Transforms "&" quotes into either English quotes or angle quotes when enabled.

However which quotes are chosen, should be determined by the provided context, which can be the
  1. text language
  2. page language
  3. user language



Elar2000[link2]:

It took me some time to read about the quotes in various languages as there are not only Latin and Cyrillic quotes, there are lots of quote types that are default for various keyboard layouts:
https://en.wikipedia.org/wiki/Quotation_mark
https://en.wikipedia.org/wiki/Keyboard_layout

Additional options for typografica may include moving of native quote symbols (and maybe some other native symbols) to lang.XX.php variables for certain lanuages to ensure the proper typography in various languages.
And at the same time the regexps in Typorgafica should evolve to work with lang.XX.php variables. But this should be done carefully taking the performance into consideration.

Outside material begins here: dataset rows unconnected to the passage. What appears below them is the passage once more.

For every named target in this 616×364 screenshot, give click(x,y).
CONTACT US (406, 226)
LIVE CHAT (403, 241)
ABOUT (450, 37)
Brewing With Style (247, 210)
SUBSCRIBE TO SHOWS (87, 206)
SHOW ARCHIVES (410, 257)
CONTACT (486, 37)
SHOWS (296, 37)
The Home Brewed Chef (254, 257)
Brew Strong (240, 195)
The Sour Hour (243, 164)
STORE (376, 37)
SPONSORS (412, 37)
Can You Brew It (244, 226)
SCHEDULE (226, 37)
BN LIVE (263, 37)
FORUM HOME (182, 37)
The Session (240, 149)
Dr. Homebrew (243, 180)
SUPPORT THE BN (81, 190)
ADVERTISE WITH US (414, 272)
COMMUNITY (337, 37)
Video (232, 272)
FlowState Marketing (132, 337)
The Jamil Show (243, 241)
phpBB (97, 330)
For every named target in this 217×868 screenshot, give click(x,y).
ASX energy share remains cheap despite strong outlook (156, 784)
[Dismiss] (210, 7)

Turn off English quotes for non-english Latin pages:
Spanish, German
diff --git a/src/formatter/class/typografica.php b/src/formatter/class/typografica.php
index beeb383..ce607bb 100644
--- a/src/formatter/class/typografica.php
+++ b/src/formatter/class/typografica.php
@@ -222,7 +222,7 @@
         }

         // 1. English quotes (\p{Latin} only)
-        if ($this->settings['quotes'])
+        if ($this->settings['quotes'] && $this->options['lang'] == 'en')
         {
             $data    = str_replace('""',  '""',  $data);
             $data    = str_replace('"."', '"."', $data);

2. Quotes

Input Name Sign Example
english quotes
left double quotation mark U+201C “simple data”
right double quotation mark U+201D
double low quotation mark U+201E „simple data‟
double high reversed quotation mark U+201F
angle quotes
« left guillemet U+00AB «simple data»
» right guillemet U+00BB

  1. english quotes: \p{Latin} and English only
  2. angle quotes: \p{Cyrillic} and \p{Latin} only?

3. Tests


one "english" two "русский" three

"english"

"русский"

<text>



(123) 567-890

- dash
-- long dash

(c)
(r)
(tm)
(p)
+-
^C
^F


4. Settings

pass lang as option -> page_lang -> user_lang (English quotes, etc.)

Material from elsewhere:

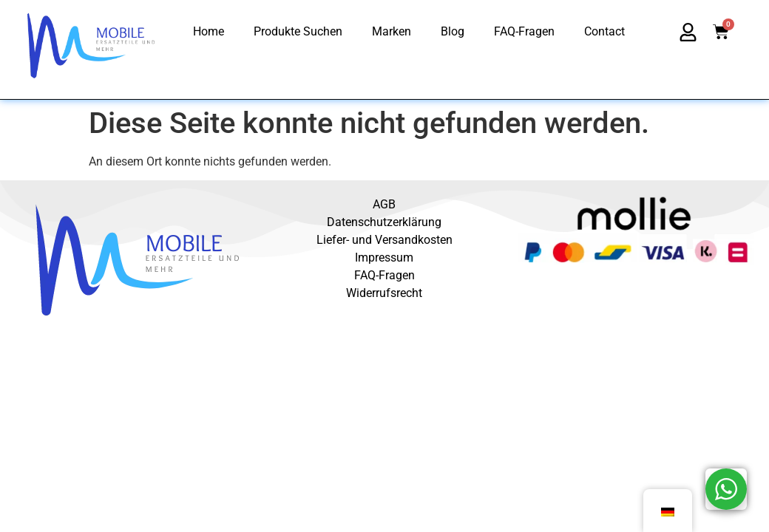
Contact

%%(notypo) %% wrapper -> page setting to turn it off (?)

(c), (r), (p) are rather problematic because this syntax may conflict when used as inline counter or list.
Suggestion: disable all tree options by default

4.1. Defaults

dashglue is turned off by default (see formatter/typografica.php)

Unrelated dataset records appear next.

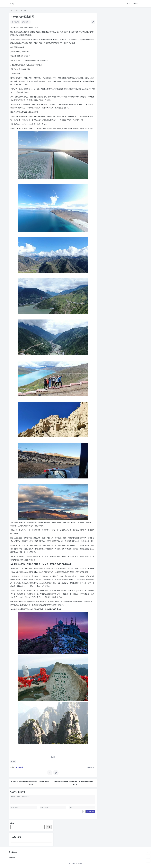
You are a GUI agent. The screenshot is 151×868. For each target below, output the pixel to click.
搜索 (12, 823)
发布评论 (90, 811)
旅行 (13, 762)
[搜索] (141, 3)
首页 (128, 4)
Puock (80, 864)
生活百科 (135, 4)
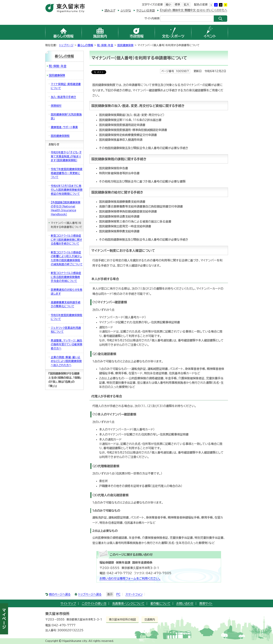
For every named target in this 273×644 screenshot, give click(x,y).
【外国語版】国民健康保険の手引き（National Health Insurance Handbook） (66, 208)
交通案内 (150, 620)
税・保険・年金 (105, 45)
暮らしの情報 (85, 45)
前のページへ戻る (60, 594)
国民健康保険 (125, 45)
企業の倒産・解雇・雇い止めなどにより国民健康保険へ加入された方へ (66, 361)
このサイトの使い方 (94, 604)
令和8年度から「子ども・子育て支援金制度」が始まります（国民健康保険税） (66, 156)
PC (118, 594)
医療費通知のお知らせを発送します (66, 292)
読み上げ (110, 10)
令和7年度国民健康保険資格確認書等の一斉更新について (66, 173)
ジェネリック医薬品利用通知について (66, 330)
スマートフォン (134, 594)
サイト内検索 (152, 18)
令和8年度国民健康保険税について (66, 317)
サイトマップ (68, 604)
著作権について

public array $settings	= [
	'inches'	=> 1, // convert inches into &quot;
	'apostroph'	=> 0, // apostrophe converter
	'laquo'		=> 1, // angle quotes
	'quotes'	=> 1, // English quotes
	'dash'		=> 1, // (150) - middle dash
	'emdash'	=> 1, // (151) - long dash by two minus
	'(c)'		=> 1, // special characters, as you know
	'(r)'		=> 1,
	'(tm)'		=> 1,
	'(p)'		=> 1,
	'+-'		=> 1,
	'degrees'	=> 1, // degree character
	'[--]'		=> 1, // indents like $Indent*
	'dashglue'	=> 1, // dash glue
	'wordglue'	=> 1, // word glue
	'spacing'	=> 1, // comma and spacing, exchange
	'phones'	=> 1, // phone number processing
	'html'		=> 0  // HTML tags ban
];	

5. Special symbols

The main function of the page is to replace it with auto-correct characters. Pay attention to the quotes-Christmas trees and the processing of cons. Minuses are converted to dashes only if surrounded by delimiters (spaces, line breaks, tabs)

Input Output HTML
"русский" «русский» « »
"english" “english” &#147; &#148;
- (minus) &#150; average dash
-- (2 minus) &#151; long dash
(c) © ©
(r) ® <sup>®</sup>
(p) § §
+- ± ±
^C °C °C
^F °F °F

6. Macros

Red line
Small red line: <-> (insert /z.gif length 25 pixels.)
Large red line: <-> (insert /z.gif length 50 pixels.)

7. Heuristics


Translating strings
Enabled heuristics replaces line feeds on <br>. You can only include the replacement of double transfers (as an alternative to paragraphs).

Prepositions and nbsp;
Bold heuristics suggests that short words (1-3 characters) should not break away from following them. Therefore, it replaces the separators following a short word with a non-breaking space.

Dashes and nbsp;
Conclusion of all words separated by dashes into <nobr> tags.

Commas and spaces
Control negligence of the author. Removes random spaces before commas and periods.

Prevent HTML tags
Prevents the use of HTML tags and special sequences &xxxx; in the text.